■ SOURCE TEXT
************

Noah Fraser
2024-11-17
6 min read
Many people are turning to side hustles to make some extra cash to cover a bill or even to supplement or ultimately replace their main income. But, if you’re considering this route, it’s all too easy to forget about the tax implications that can have a significant impact. In this article, we will take a closer look at this topic to help you make an informed decision.
In the last decade, we have seen the rise of the “gig economy” which at this point is a source of income for millions of people. The lack of easy access to traditional work and/or the need to earn extra money has turned side hustles into a part or even full-time job for many people. The first thing to understand about a side hustle is that gig workers are independent contractors. The company that you’re working with is not going to withhold any of the money that you’re earning for tax purposes. Many people are caught out by this simple fact, they get some extra money in their pocket, spend it and then have a bad experience during tax season. The IRS is always watching, most gig platforms supply earnings records for each contractor to the IRS at the conclusion of each tax year. This is not a cash in hand business, there are records and you will be expected to pay a tax bill.

************

■ THINGS TO DO
- A) Reproduce the passage of the side hustle article starting with "Noah Fraser" and going on through "an informed decision.".
- B) According to the opening paragraph of the side hustle article, what are all the purposes for which people use side hustle income?

************

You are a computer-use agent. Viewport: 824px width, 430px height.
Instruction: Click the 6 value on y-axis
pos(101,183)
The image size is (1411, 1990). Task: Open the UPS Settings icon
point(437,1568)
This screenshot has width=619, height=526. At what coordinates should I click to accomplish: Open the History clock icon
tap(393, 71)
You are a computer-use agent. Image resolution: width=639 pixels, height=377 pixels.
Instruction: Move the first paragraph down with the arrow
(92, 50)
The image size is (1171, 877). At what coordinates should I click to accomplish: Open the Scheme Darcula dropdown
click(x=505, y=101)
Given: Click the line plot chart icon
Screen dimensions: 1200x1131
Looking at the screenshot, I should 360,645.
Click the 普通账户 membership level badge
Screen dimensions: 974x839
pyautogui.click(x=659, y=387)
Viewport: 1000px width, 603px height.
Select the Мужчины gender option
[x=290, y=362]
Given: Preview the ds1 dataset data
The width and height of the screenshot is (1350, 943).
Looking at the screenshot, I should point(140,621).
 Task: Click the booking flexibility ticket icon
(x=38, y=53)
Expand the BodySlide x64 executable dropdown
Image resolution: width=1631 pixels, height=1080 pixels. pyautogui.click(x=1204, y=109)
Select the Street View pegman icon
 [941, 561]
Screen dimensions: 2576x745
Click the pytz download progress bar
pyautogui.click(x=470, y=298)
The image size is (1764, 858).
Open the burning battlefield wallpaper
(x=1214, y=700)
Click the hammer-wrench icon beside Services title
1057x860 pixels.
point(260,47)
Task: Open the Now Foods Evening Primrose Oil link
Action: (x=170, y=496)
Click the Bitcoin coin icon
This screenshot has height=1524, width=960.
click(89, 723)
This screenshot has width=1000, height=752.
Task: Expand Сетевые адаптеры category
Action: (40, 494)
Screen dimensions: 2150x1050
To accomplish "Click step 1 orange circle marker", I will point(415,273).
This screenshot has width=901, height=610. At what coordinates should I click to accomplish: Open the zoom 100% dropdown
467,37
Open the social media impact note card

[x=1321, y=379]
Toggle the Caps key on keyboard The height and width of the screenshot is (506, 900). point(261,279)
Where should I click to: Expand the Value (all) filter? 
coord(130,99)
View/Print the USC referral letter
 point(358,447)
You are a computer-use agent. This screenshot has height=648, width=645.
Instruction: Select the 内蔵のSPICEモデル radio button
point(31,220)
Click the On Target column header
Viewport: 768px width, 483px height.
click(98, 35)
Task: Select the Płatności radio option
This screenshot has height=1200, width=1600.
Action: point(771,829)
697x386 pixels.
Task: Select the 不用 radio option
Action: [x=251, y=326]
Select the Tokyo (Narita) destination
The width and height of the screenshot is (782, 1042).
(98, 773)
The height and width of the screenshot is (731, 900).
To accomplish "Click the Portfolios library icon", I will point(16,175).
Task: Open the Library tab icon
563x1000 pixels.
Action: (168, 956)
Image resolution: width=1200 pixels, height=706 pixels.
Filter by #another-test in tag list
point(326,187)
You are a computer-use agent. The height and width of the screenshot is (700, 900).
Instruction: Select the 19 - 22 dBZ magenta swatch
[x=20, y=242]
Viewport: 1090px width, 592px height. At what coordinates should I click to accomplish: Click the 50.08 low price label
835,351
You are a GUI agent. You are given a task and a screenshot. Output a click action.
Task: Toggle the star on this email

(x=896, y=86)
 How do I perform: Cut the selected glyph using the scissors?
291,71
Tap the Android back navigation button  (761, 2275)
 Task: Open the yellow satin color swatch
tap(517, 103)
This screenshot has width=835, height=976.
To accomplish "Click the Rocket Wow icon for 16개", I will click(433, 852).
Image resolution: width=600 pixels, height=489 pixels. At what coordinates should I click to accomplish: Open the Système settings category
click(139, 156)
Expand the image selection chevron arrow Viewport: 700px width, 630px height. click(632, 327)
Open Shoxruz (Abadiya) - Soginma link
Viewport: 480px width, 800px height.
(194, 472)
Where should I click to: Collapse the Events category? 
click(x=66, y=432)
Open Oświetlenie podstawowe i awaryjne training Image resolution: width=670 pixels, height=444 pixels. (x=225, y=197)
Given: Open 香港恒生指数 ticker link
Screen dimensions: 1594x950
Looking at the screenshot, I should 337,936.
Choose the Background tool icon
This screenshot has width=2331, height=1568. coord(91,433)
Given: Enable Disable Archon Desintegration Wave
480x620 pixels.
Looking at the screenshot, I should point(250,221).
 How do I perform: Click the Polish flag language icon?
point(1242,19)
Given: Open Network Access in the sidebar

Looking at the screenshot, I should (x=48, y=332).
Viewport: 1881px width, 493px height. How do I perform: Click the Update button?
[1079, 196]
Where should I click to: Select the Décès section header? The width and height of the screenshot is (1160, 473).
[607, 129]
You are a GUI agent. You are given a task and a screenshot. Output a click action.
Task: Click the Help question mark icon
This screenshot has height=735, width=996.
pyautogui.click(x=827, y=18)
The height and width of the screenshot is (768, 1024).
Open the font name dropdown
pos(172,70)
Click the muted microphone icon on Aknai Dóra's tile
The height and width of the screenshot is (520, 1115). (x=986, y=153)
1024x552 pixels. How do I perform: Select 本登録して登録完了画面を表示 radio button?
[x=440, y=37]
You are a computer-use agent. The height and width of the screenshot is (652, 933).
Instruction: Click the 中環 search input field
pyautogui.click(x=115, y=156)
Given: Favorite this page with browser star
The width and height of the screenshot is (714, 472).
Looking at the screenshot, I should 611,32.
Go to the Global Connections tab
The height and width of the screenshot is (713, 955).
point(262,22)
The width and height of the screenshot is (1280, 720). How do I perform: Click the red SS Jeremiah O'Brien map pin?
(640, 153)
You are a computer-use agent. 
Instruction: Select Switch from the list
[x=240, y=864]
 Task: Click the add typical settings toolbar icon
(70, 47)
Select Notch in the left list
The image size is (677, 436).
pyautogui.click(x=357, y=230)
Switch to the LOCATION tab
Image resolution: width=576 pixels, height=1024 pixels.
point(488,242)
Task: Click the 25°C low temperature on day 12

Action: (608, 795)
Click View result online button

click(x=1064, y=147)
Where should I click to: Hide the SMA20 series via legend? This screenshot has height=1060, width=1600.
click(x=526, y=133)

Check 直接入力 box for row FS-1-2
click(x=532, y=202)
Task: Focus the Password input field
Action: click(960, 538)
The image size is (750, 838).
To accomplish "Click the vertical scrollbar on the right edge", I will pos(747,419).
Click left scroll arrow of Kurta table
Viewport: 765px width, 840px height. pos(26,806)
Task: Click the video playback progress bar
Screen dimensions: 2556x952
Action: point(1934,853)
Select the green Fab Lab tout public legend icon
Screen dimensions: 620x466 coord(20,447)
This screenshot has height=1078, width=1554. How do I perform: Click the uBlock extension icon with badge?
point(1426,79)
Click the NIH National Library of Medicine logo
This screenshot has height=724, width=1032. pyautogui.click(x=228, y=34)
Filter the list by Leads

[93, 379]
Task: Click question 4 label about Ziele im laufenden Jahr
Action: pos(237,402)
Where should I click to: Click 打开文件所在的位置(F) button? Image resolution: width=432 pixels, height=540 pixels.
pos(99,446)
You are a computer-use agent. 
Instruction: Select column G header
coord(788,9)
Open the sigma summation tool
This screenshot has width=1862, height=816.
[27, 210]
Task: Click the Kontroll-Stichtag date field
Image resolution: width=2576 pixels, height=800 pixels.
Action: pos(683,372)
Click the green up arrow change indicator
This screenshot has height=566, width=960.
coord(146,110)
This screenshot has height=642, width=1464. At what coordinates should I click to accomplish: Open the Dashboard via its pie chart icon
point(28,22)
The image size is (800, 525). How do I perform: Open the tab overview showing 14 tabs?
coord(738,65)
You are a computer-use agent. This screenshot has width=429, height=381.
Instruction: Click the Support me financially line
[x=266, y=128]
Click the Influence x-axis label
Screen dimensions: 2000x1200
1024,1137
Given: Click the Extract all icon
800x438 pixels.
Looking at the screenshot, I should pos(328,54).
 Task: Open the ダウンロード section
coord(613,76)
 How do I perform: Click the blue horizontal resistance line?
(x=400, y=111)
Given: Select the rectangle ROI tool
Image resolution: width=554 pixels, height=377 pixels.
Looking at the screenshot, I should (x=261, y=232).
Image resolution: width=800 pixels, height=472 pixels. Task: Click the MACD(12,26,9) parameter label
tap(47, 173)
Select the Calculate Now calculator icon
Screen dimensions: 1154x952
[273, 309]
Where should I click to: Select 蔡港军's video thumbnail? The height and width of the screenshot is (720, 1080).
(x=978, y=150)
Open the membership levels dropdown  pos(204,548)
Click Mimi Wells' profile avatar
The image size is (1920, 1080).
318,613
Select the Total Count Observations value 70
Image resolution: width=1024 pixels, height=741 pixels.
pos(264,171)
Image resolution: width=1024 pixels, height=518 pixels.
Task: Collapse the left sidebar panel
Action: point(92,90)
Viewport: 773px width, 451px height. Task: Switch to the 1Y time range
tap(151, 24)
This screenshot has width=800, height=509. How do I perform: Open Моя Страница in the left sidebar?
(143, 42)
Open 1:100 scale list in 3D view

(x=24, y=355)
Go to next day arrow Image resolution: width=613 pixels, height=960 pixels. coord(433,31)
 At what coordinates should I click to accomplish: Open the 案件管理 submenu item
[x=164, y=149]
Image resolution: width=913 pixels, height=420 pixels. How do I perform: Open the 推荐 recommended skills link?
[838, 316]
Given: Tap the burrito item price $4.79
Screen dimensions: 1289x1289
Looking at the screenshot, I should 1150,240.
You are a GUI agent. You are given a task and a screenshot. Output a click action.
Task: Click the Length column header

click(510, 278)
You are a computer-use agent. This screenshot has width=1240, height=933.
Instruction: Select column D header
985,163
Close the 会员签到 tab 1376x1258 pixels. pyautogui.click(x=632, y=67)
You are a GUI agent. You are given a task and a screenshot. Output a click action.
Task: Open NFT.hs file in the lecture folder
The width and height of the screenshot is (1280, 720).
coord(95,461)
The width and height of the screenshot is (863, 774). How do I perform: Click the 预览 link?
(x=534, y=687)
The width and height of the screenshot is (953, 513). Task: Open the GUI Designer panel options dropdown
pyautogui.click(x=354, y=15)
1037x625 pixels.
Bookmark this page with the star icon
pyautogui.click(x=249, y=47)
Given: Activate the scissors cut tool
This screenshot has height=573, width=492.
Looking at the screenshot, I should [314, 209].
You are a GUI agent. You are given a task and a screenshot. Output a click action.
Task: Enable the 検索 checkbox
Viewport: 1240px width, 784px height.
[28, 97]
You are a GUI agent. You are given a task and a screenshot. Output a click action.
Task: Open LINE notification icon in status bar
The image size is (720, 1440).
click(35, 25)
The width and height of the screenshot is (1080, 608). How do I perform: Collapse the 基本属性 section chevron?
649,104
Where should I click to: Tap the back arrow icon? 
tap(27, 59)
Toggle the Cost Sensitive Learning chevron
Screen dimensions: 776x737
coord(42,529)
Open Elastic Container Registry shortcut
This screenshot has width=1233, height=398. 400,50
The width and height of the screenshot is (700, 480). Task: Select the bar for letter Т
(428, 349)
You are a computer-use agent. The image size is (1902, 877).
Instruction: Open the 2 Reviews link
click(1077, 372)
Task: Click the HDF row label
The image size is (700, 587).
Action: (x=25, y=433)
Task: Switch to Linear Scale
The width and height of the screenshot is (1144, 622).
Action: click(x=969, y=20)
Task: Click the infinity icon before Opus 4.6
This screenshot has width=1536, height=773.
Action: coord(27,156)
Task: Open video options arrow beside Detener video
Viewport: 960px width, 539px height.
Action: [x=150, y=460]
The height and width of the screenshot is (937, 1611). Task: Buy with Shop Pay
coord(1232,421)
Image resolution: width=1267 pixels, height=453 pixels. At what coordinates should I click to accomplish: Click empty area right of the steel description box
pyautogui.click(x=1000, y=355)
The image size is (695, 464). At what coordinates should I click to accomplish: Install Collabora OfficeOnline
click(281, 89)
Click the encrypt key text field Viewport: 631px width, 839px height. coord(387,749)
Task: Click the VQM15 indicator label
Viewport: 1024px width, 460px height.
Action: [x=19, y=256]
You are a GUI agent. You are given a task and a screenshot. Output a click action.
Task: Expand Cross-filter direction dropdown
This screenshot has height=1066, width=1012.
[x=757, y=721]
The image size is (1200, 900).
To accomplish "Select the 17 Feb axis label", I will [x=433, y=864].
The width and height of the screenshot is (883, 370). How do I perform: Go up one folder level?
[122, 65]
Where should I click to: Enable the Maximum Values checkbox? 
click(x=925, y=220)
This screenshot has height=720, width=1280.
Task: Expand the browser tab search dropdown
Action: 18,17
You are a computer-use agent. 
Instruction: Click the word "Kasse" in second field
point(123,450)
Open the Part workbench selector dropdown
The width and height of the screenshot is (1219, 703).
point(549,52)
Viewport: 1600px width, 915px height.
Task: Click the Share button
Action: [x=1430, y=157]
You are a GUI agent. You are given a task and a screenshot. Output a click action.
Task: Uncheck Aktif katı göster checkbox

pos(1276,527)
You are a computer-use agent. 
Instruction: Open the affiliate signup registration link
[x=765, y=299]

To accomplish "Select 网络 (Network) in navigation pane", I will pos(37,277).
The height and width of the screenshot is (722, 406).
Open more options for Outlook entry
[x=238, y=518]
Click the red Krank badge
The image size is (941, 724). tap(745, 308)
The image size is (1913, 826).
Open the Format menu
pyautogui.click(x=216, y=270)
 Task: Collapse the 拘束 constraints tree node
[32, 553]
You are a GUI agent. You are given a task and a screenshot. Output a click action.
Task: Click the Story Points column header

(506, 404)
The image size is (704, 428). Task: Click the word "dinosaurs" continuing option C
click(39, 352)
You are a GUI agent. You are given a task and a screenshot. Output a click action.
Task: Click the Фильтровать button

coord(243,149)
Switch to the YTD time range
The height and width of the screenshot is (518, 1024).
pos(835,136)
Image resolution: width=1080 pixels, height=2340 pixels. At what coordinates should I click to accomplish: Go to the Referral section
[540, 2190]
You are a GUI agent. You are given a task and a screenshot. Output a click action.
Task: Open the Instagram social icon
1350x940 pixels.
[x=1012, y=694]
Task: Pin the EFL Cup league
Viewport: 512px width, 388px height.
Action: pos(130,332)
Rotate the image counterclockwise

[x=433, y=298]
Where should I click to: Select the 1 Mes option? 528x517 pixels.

************

■ ANSWER LIST
- A)
Noah Fraser
2024-11-17
6 min read
Many people are turning to side hustles to make some extra cash to cover a bill or even to supplement or ultimately replace their main income. But, if you’re considering this route, it’s all too easy to forget about the tax implications that can have a significant impact. In this article, we will take a closer look at this topic to help you make an informed decision.

- B)
- To cover a bill
- To supplement their main income
- To ultimately replace their main income